Bruce Collins

Personal information
- Born: February 8, 1958 (age 68) Rock Springs, Wyoming, U.S.
- Listed height: 6 ft 5 in (1.96 m)
- Listed weight: 190 lb (86 kg)

Career information
- High school: Rock Springs (Rock Springs, Wyoming)
- College: Weber State (1976–1980)
- NBA draft: 1980: 2nd round, 33rd overall pick
- Drafted by: Portland Trail Blazers
- Position: Shooting guard

Career highlights
- 3× First-team All-Big Sky (1978–1980); 3× Big Sky tournament MVP (1978–1980); No. 22 retired by Weber State Wildcats;
- Stats at Basketball Reference

= Bruce Collins (basketball) =

American basketball player (born 1958)

Bruce Collins (born February 2, 1958) is an American former collegiate and professional basketball player. Collins was drafted by the Portland Trail Blazers in the second round (33rd pick), of the 1980 NBA draft. Collins played collegiately at Weber State University and is the school's former all-time leading scorer.

==High school career==

As a senior in 1976, Collins was named the Wyoming 3A MVP, averaging 21.3 points and 15 rebounds a game, leading Rock Springs High School to the state championship. He was voted the MVP of the Wyoming-Montana All-Star game, scoring 27 and 38 points in the two games.

==College career==

Collins played at Weber State four years from 1976 to 1980, starting all 120 games of his career. Collins earned First Team All-Big Sky honors in three seasons and is Weber State's career leading scorer with 2,019 points and ranks second in scoring in Big Sky history. Collins led the Big Sky in scoring in 1979–80, leading Weber State to Big Sky title, 26–3 record and a national ranking. Overall, Collins won two Big Sky titles and advanced to three NCAA Tournaments.

==Professional career==

After completing four years at Weber State, Collins was drafted by the Portland Trail Blazers. After being cut, Collins played three years in Asia, including in China and the Philippines.
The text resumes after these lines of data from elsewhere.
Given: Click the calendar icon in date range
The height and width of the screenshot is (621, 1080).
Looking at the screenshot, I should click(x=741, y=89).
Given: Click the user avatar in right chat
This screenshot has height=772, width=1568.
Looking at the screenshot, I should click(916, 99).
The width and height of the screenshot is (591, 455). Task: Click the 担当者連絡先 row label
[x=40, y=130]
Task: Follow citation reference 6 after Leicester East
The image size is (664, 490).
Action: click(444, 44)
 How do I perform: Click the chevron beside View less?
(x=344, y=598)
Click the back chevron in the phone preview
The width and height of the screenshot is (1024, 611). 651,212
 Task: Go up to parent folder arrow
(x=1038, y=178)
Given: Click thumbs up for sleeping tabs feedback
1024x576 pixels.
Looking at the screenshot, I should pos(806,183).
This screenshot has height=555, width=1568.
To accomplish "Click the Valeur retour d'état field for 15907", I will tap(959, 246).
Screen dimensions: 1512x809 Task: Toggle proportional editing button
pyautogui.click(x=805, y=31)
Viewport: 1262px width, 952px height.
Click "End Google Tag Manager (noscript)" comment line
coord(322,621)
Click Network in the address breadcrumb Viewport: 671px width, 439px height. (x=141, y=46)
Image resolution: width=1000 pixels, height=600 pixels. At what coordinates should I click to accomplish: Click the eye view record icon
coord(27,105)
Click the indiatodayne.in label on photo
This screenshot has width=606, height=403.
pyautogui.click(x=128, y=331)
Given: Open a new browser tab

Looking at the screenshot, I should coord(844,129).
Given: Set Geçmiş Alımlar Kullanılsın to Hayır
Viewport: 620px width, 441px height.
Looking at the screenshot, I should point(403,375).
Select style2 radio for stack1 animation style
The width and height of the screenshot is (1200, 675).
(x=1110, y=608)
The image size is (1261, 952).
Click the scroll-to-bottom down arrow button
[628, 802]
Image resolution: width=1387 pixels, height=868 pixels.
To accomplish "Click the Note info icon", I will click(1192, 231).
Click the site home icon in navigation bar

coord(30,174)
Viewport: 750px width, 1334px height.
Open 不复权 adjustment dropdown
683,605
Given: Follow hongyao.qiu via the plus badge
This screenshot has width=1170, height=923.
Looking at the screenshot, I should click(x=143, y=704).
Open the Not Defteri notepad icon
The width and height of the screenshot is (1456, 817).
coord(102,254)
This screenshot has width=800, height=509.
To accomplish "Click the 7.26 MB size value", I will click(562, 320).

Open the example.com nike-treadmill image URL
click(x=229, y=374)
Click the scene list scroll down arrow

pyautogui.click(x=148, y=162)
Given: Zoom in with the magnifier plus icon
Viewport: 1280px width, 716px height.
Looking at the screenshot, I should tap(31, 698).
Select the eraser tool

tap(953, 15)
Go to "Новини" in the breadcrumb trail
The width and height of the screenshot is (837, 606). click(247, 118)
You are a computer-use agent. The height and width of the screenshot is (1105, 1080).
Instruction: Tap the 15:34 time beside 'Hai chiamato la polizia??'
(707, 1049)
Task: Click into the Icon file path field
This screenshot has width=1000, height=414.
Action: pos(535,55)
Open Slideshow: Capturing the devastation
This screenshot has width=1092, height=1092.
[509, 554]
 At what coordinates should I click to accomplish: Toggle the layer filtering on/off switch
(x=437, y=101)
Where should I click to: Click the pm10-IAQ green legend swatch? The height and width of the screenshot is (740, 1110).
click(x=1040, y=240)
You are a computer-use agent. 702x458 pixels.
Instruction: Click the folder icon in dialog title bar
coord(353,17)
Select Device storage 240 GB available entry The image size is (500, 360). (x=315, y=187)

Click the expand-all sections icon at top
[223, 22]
Collins was a member of a 12-man U.S. squad played games to prepare other teams for the 1984 Olympics. The squad played teams from China, the Philippines, Spain, and Russia, winning 76 of 77 games.

==Awards==

Bruce Collins' Weber State jersey number 22 was retired on Feb. 13, 2016. Collins joined Willie Sojourner as the only Weber State men's basketball players to have a jersey retired.